*YOUR TASK*
Skip the images and repeat every entry word for word.

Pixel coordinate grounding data

_ _ _ _ _

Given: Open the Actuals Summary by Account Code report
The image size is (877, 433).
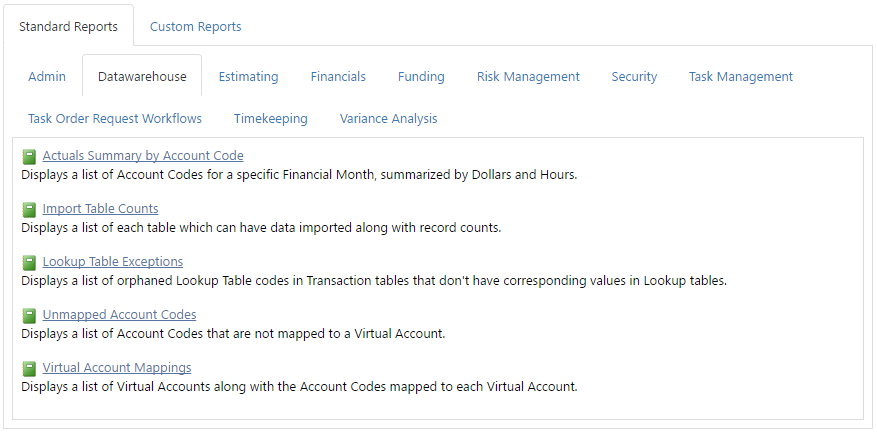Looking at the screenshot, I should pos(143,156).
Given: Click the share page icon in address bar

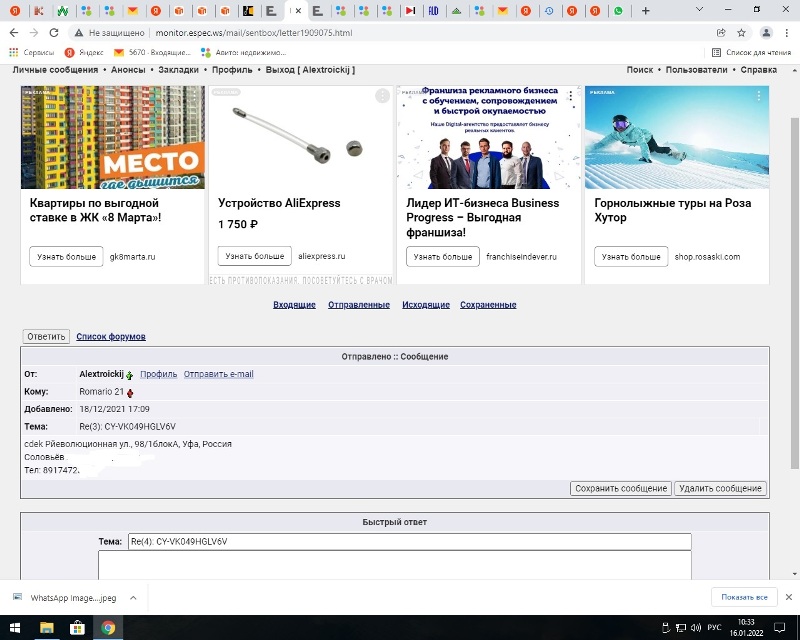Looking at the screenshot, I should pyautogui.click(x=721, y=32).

_ _ _ _ _

*EXPECTED ANSWER*
Given: Open the Actuals Summary by Account Code report
The image size is (877, 433).
Looking at the screenshot, I should pos(143,156).
Given: Click the share page icon in address bar

Looking at the screenshot, I should pyautogui.click(x=721, y=32).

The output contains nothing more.